Hello Everyone,
I have a relatively large data where we use a custom python script to ingest data using the bulk API. These are AWS Cloudtrail data for over 200 AWS Accounts aggregated in single s3 bucket. This has been running good since couple of years but as the data and number of AWS is getting added each day, it has become a nightmare to manage the number of shards it builds. Currently it creates a index for every account and every region. Say like bigdata-us-east- , and then us-west-2-. This goes on for every combination for all 13 AWS regions and 200 AWS accounts. So there are lots of shards getting created every single day. So if a single instance goes down it takes a really long time to rebuild it.
If someone can suggest a better way of indexing data which reduces the motherload of shards, it would really help.
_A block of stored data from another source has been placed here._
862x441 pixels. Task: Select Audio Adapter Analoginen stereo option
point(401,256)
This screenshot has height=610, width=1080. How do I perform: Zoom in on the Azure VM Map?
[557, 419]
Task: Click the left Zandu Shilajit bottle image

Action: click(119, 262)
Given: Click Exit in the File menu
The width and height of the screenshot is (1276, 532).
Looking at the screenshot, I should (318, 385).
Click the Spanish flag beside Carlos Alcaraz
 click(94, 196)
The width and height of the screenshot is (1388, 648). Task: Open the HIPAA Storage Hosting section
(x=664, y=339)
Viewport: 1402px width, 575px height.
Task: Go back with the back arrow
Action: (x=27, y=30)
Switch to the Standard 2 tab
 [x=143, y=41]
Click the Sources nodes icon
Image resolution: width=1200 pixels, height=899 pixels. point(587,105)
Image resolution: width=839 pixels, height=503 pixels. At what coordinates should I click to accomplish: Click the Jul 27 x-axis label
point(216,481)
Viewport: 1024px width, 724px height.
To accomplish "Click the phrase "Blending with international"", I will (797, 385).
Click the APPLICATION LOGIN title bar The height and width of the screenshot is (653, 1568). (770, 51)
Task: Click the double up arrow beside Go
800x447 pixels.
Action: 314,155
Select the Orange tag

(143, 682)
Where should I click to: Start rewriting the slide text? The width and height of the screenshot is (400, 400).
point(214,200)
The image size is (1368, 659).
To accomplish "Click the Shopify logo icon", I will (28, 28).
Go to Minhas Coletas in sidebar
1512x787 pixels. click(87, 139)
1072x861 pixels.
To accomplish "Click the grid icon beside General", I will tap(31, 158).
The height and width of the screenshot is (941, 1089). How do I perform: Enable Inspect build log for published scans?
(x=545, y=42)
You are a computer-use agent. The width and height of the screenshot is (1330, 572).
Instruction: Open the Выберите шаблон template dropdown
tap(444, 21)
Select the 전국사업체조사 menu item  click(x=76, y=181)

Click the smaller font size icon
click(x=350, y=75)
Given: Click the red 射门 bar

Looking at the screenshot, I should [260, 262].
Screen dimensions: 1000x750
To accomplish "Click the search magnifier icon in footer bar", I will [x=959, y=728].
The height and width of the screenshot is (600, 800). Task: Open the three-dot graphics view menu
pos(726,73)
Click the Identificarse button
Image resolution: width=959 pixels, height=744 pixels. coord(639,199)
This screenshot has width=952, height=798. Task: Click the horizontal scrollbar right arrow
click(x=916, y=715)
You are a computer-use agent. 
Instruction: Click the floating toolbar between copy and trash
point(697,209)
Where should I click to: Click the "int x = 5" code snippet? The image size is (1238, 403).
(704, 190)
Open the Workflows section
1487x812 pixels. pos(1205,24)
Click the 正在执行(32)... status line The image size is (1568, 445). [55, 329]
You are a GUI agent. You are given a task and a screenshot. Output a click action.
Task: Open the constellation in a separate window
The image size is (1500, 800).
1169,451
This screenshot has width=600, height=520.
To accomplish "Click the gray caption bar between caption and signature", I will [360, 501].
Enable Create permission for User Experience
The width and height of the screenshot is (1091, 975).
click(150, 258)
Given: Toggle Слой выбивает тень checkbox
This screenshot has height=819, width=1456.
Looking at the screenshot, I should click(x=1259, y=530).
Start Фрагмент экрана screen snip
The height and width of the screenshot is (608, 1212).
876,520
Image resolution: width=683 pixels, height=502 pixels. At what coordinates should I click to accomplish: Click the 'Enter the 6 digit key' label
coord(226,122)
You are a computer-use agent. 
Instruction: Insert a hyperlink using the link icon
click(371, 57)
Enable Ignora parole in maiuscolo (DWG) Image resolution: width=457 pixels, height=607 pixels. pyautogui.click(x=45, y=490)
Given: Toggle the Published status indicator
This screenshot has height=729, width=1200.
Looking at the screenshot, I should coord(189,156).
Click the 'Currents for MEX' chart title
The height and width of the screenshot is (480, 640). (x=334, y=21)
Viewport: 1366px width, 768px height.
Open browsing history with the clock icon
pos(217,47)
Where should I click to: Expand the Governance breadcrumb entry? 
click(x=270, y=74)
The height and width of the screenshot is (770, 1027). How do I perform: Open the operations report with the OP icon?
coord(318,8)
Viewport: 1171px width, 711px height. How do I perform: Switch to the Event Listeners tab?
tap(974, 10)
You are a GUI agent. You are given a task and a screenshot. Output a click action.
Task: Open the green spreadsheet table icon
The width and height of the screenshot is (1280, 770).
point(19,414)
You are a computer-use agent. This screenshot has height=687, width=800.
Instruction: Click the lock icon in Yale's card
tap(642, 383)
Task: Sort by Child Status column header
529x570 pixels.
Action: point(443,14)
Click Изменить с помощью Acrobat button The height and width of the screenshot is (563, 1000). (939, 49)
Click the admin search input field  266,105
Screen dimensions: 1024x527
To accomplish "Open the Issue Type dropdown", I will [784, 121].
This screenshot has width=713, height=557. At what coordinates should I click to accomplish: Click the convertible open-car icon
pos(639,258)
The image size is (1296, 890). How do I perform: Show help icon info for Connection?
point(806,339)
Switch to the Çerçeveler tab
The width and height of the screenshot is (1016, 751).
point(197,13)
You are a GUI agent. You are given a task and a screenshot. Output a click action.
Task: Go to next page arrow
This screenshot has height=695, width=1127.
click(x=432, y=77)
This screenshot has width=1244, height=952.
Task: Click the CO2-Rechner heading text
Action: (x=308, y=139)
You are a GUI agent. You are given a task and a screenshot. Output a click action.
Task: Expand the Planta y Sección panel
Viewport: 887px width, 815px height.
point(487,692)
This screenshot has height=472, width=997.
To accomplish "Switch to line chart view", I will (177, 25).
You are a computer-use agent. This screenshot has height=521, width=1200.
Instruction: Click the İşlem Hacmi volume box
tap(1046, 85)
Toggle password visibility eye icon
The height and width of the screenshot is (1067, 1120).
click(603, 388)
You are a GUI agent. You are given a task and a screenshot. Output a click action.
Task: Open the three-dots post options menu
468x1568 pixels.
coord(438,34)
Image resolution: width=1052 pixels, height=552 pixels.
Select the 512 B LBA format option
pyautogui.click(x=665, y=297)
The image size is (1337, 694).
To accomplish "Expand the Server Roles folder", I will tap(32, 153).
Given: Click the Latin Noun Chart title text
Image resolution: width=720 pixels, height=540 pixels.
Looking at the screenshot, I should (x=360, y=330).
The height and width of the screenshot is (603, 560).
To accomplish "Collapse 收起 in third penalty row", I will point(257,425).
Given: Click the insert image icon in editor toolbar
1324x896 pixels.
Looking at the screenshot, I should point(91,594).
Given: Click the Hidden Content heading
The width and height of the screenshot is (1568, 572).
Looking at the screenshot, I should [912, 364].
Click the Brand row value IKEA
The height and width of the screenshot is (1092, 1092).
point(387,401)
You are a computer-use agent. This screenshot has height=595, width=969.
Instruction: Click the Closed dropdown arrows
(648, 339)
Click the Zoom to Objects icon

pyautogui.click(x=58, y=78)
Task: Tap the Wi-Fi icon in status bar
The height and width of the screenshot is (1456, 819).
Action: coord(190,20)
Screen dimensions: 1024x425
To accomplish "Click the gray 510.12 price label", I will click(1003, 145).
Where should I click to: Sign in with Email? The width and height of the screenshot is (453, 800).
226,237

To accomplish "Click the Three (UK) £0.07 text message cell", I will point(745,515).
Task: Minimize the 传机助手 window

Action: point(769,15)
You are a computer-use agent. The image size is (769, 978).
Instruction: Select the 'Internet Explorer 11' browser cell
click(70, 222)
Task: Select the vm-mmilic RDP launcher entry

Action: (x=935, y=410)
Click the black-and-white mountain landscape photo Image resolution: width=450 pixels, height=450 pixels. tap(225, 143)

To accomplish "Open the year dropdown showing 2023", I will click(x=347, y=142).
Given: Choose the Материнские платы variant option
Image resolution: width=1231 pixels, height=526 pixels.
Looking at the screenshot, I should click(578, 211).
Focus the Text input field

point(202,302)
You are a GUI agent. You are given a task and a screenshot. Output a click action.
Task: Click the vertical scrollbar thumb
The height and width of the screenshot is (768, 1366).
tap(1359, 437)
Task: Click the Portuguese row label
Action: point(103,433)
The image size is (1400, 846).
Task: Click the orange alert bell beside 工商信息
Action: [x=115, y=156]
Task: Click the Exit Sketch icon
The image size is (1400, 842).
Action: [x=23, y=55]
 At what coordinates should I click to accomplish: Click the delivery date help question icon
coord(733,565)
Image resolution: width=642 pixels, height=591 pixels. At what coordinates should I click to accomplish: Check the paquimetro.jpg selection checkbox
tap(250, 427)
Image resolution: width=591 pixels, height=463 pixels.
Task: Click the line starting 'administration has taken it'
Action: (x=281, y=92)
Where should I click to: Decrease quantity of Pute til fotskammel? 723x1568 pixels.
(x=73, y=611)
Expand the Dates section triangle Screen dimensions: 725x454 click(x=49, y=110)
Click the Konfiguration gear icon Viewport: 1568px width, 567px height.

My cluster health output:-
{
"cluster_name": "elk-prod",
"status": "red",
"timed_out": false,
"number_of_nodes": 7,
"number_of_data_nodes": 1,
"active_primary_shards": 198,
"active_shards": 198,
"relocating_shards": 0,
"initializing_shards": 4,
"unassigned_shards": 29020,
"delayed_unassigned_shards": 0,
"number_of_pending_tasks": 14,
"number_of_in_flight_fetch": 0,
"task_max_waiting_in_queue_millis": 19148,
"active_shards_percent_as_number": 0.6775716925603997
}
FYI this is a 9 node cluster with 3 data, ingest and master node served with HA Proxy.
Please let me know if you need any further details from my cluster and i am ready to provide it.
--
Niraj